Crispy Skin Sake Chicken w/Ginger Sauce
This Crispy Skin Sake Chicken w/Ginger Sauce is my kind of soul food.. the deep flavors that the sake marinade, slow cooking method and crispy skin create are so delicious!!
3-4 lbs bone-in, skin-on chicken thighs (do NOT be tempted to go with the skinless or boneless - it will completely ruin the experience)
1 cup sake
1 cup Aloha shoyu
1/2 cup finely chopped ginger (in a mini prep food processor for the finer chop)
1/2 cup vegetable oil (grape seed, canola, safflower, corn are all fine choices)
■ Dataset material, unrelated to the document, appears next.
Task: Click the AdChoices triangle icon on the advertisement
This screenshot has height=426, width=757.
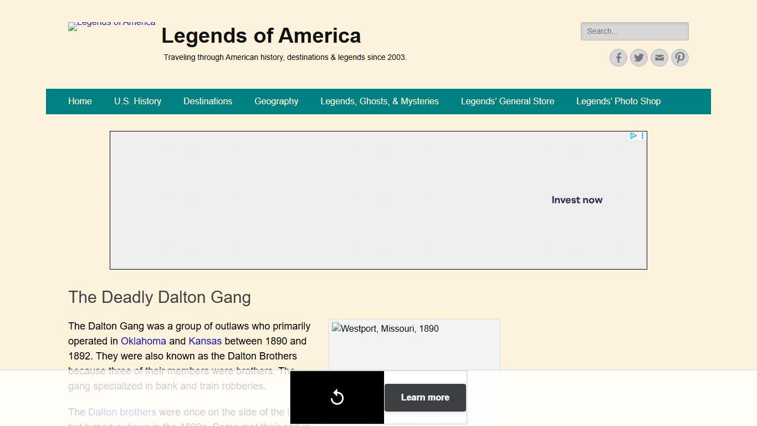Action: pyautogui.click(x=633, y=135)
3 tablespoons scallions, finely chopped
2 teaspoons salt
pepper to taste
Mix sake and soy sauce in a container where you will marinate the chicken. Add the chicken. Cover and marinate - at least 8 hours, if not overnight.
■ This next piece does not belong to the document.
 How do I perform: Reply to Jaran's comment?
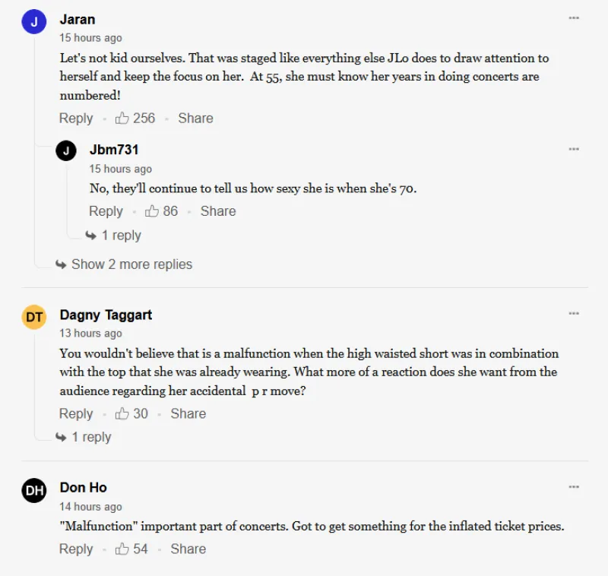[x=76, y=119]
SLOW cooking method (1 -1.5 hour)
Preheat oven to 350. Carefully remove chicken from marinade, allowing as much of the marinade to drip off. Place chicken into roasting pan. Bake in the oven for 1 hour. Check every 15 minutes until skin is golden and crispy. Chicken should be golden, with crispy skin.
Serve with ginger sauce.
Combine the ingredients together. Allow to sit for 30 minutes to allow flavors to develop.